DeepLearnPhysics / larcv3

Third version of larcv. This is a complete replacement for larcv2.
MIT License
11 stars 6 forks source link

Mpi io #29

Closed coreyjadams closed 5 years ago

coreyjadams commented 5 years ago

Initial pull request to validate QueueProcessor. QueueProcessor is an alternative to ThreadProcessor that is entirely deterministic: users can control which events are read, and when, and can determine when to promote data from next to current. It's performance as compared to ThreadProcessor with 1 thread, 1 batch storage is on par. Thread Processor out performs when the number of batch storage is greater than 1, running about 10% faster on a single node.

However, QueueProcessor is designed to be much more compatible with scaling out to MPI read only IO, allowing fine grained control over synchronizing IO calls.

Some MPI work is already done but more is coming. Initiating this pull request now allows tracking the test suite, though tests for QueueProcessor don't exist yet. They'll come before merging.

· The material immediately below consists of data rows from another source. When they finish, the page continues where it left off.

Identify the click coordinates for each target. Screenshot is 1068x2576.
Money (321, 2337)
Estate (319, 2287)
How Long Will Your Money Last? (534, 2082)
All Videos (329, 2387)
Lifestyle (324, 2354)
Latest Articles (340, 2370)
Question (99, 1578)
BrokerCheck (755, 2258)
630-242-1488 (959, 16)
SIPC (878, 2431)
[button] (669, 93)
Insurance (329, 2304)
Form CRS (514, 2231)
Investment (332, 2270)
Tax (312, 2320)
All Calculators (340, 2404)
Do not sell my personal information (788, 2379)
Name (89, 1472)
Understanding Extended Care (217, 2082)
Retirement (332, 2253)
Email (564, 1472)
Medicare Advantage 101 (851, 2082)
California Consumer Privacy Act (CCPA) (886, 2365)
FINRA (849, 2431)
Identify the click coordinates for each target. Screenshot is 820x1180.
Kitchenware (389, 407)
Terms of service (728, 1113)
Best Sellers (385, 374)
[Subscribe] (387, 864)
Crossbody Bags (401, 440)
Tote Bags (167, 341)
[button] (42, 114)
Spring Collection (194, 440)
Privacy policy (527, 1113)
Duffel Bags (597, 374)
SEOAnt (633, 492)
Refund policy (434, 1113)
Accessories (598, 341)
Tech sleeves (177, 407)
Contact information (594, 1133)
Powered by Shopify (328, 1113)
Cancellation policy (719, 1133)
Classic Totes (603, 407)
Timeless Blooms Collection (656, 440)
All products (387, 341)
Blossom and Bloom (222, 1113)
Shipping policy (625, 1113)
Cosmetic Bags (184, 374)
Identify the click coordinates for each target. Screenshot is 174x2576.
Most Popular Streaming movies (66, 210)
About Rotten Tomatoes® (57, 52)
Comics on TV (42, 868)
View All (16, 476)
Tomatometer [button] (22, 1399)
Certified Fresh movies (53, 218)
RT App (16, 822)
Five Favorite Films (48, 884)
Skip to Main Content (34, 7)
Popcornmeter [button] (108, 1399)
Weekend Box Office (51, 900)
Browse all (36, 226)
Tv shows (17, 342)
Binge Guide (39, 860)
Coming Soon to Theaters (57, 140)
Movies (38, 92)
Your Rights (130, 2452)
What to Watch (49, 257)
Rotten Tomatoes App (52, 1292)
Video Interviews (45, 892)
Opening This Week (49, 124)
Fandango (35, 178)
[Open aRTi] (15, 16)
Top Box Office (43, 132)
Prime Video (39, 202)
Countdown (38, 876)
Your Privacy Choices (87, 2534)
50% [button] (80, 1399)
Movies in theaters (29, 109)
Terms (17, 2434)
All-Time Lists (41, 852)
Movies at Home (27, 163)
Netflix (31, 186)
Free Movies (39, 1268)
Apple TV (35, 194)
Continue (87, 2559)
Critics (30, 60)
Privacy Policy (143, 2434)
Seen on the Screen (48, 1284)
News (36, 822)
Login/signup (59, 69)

There are some other optimizations here in batch_pydata and larcv3::BatchData. I moved the conversion from std::vector to numpy array to be callable from BatchData which allows much less python overhead (giving a 5x speedup on mac!).

coreyjadams commented 5 years ago

There are never any reviewers available ... Sigh. Anyways, I have set the default at the time of this comment to have mpi OFF, openmp OFF, but the speedup gained by allowing batch_data to directly convert to numpy is big enough to merge this branch to develop at an intermediate state. So I'll merge.